• **Passage shown**
************

## Problems with extracting triplets and approaches to solve the problems

Even when the text from which we wish to extract the triplets are pure text, we have noticed that there are pronouns and sometimes different people or organziations can have similar names. Here is an attempt to solve this. The input documents are wikipedia pages regarding Hillary Clinton, Bill Clintons preesidency, the Hillary Clinton email controversy giving plenty of chances for name confusion

The approach here is to have an LLM try to replace the text by using the correct full name from the context and not changing much else.

In [None]:
from dotenv import load_dotenv
import json
import openai
import glob
from pathlib import Path
import os

## Obtain the pdf file and convert to text in some ways

In [None]:

def get_wiki_data(fname):
    with open(fname, "r") as f:
        data_ltext = f.read()

    chunks = data_ltext.split(".\n")   
    
    data_path = Path(fname).parent
    name = Path(fname).name.split(".txt")[0]

    dirpath = Path(data_path)/name
    os.makedirs(dirpath, exist_ok=True)
    return data_ltext, chunks, dirpath, name


In [None]:
def get_prompt(text):
    return f"Given the text surrounded by triple backticks, please return the same text with minimal modifications but replacing every mention of a name or organization by its full name (as available) and also replace the pronouns by the full names of the entity which they refer to. If the full name corresponding to a pronoun or a name is not available, then leave it as it is rather than making up an answer. ```{text}```"


In [None]:
fnames = glob.glob("../data/wikipedia/data/wiki_text*.txt")

In [None]:
dirpath = Path("data/rephrasing")

************

• **Work order**
Output the full notebook on extracting triplets word for word, keeping every line. The material after this point comes from a different source.

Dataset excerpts
************

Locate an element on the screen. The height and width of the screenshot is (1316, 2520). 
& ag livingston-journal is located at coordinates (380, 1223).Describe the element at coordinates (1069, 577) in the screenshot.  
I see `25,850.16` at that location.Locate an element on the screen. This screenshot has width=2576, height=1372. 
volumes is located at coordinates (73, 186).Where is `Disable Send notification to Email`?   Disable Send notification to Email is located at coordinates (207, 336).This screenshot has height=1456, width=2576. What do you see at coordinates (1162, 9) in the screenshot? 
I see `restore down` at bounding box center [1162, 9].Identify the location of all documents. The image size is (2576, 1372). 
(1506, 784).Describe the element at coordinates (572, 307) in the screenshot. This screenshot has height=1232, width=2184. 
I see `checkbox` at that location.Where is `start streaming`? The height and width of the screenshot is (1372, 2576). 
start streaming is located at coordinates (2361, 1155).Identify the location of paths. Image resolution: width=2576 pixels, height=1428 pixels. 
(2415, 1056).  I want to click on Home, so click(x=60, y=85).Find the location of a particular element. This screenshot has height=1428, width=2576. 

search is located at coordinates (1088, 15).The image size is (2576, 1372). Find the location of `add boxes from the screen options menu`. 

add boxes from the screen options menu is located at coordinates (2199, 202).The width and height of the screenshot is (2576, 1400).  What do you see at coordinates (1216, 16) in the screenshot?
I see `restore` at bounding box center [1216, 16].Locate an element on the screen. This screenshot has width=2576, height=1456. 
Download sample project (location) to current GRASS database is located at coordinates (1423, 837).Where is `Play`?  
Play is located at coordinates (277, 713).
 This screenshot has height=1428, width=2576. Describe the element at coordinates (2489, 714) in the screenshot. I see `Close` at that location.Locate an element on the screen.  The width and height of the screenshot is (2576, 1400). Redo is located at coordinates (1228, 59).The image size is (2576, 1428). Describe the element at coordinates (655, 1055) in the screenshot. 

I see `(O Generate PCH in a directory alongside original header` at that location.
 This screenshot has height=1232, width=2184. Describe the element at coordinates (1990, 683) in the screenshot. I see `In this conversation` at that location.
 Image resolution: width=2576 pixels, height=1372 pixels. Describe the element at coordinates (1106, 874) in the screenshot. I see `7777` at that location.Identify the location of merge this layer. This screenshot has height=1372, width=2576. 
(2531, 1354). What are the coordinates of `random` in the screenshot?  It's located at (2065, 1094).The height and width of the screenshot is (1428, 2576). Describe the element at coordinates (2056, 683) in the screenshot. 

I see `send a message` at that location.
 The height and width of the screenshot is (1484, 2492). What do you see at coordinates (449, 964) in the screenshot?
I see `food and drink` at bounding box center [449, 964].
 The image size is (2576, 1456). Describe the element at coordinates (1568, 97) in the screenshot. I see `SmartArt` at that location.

************

• **Solution**
## Problems with extracting triplets and approaches to solve the problems

Even when the text from which we wish to extract the triplets are pure text, we have noticed that there are pronouns and sometimes different people or organziations can have similar names. Here is an attempt to solve this. The input documents are wikipedia pages regarding Hillary Clinton, Bill Clintons preesidency, the Hillary Clinton email controversy giving plenty of chances for name confusion

The approach here is to have an LLM try to replace the text by using the correct full name from the context and not changing much else.

In [None]:
from dotenv import load_dotenv
import json
import openai
import glob
from pathlib import Path
import os

## Obtain the pdf file and convert to text in some ways

In [None]:

def get_wiki_data(fname):
    with open(fname, "r") as f:
        data_ltext = f.read()

    chunks = data_ltext.split(".\n")   
    
    data_path = Path(fname).parent
    name = Path(fname).name.split(".txt")[0]

    dirpath = Path(data_path)/name
    os.makedirs(dirpath, exist_ok=True)
    return data_ltext, chunks, dirpath, name


In [None]:
def get_prompt(text):
    return f"Given the text surrounded by triple backticks, please return the same text with minimal modifications but replacing every mention of a name or organization by its full name (as available) and also replace the pronouns by the full names of the entity which they refer to. If the full name corresponding to a pronoun or a name is not available, then leave it as it is rather than making up an answer. ```{text}```"


In [None]:
fnames = glob.glob("../data/wikipedia/data/wiki_text*.txt")

In [None]:
dirpath = Path("data/rephrasing")